PASSAGE GIVEN
From a practical perspective, this Special Issue aims to generate actionable insights for organizations, HR professionals, and leaders seeking to design coherent and effective people management systems. By clarifying when HRM practices and leadership behaviors align, misalign, or substitute for one another, the contributions can inform more consistent implementation of HR strategies, improve employee experiences, and support sustainable organizational performance. In addition, by adopting temporal and context-sensitive perspectives, such as in remote and hybrid work settings, the Special Issue can guide practitioners in adapting people management approaches over time, responding to shifting work arrangements, and navigating emerging tensions between flexibility and control, autonomy and coordination, well-being, and performance.

Potential Themes and Research Questions

Broadly aligned with the four streams outlined above, we invite manuscripts that address but are not restricted to the following key (sub)themes.

SUPPLIED MATERIAL
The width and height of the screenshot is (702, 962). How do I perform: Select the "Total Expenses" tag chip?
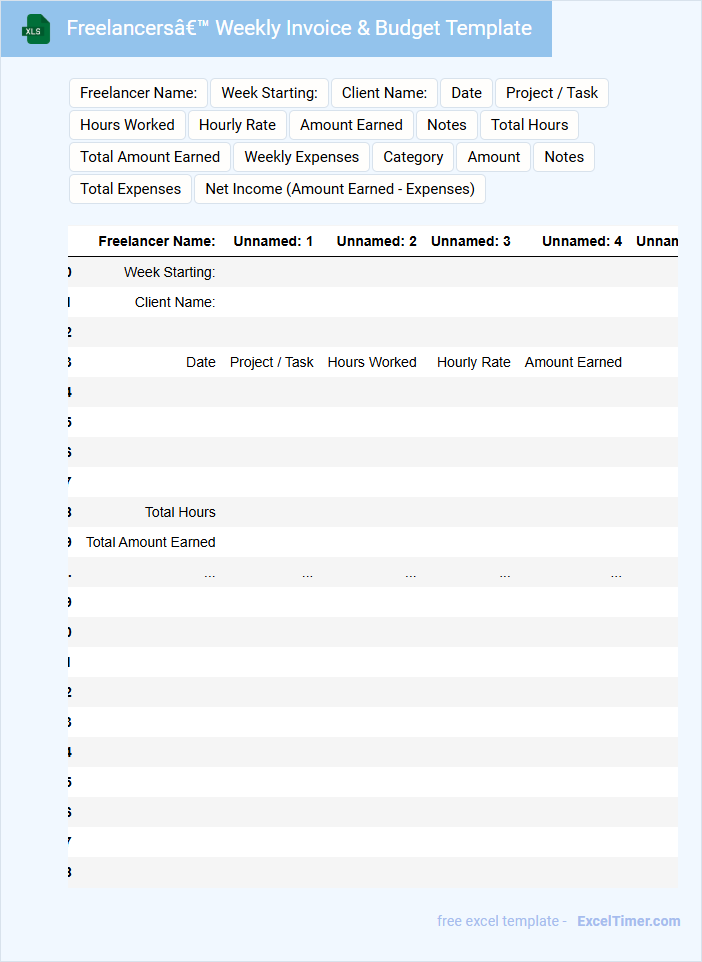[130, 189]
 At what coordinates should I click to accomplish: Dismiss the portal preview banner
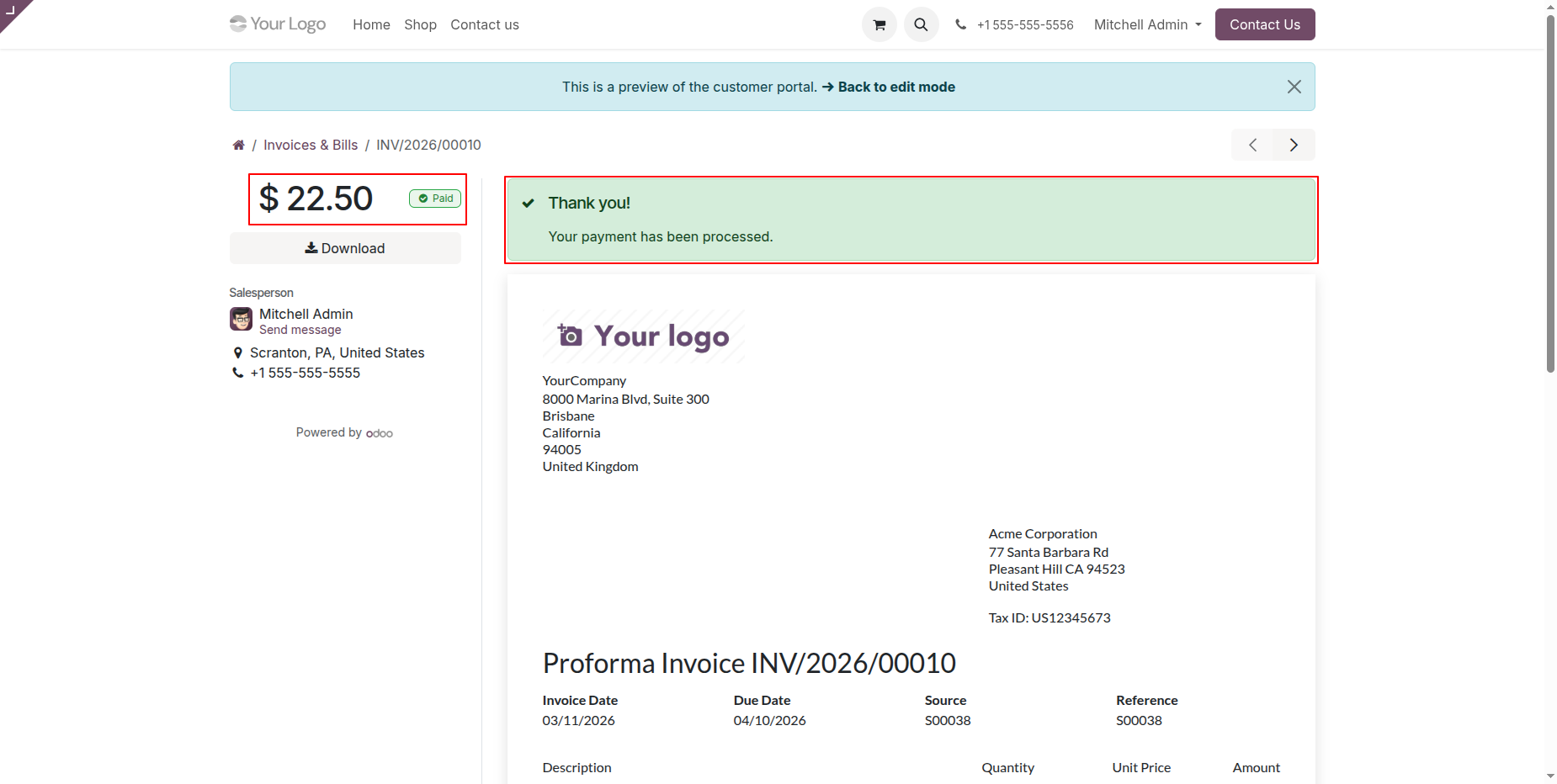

SET OF TASKS
1. In the passage on the Special Issue about HRM practices and leadership, which groups are named as those the Special Issue aims to generate actionable insights for?
2. Can you rewrite the paragraph of the passage on the Special Issue about HRM practices and leadership that begins "From a practical perspective" as a bulleted list that keeps its main facts?
3. Continue the passage on the Special Issue about HRM practices and leadership from its last sentence.

EXPECTED OUTPUTS
1.
- Organizations
- HR professionals
- Leaders

2.
- Aim: actionable insights for organizations, HR professionals, and leaders designing coherent, effective people management systems.
- Focus: when HRM practices and leadership behaviors align, misalign, or substitute for one another.
- Expected benefits: more consistent implementation of HR strategies, better employee experiences, and sustainable organizational performance.
- Temporal and context-sensitive perspectives, such as remote and hybrid work, can guide practitioners in:
  - adapting people management approaches over time
  - responding to shifting work arrangements
  - navigating tensions between flexibility and control, autonomy and coordination, well-being, and performance

3.
Theme 1: Interplay, alignment, and substitution between HRM and leadership

  • How do HRM systems and leadership behaviors interact in shaping employee and organizational outcomes across organizational levels?
  • How do different forms of alignment between HRM and leadership (e.g., supplementary fit, complementary fit, perceptual filtering) produce distinct employee and organizational outcomes?
  • When and how do HRM systems function as substitutes for leadership, and what are the resulting consequences for employee and organizational outcomes?

Theme 2: Misalignment and the dark side of integrated people management

  • How does misalignment between HRM systems and leadership behaviors emerge, persist, or become institutionalized within organizations?
  • When does alignment between HRM systems and leadership amplify negative outcomes such as work intensification, role overload, or employee strain?
  • How do employees interpret and respond to situations in which HRM systems substitute for, constrain, or contradict leadership behaviors?

Theme 3: Digitization, remote and hybrid work, and changing configurations of HRM and leadership

  • Which configurations of HRM systems and leadership forms (including behaviors) strengthen the effectiveness and sustainability of remote and hybrid work arrangements?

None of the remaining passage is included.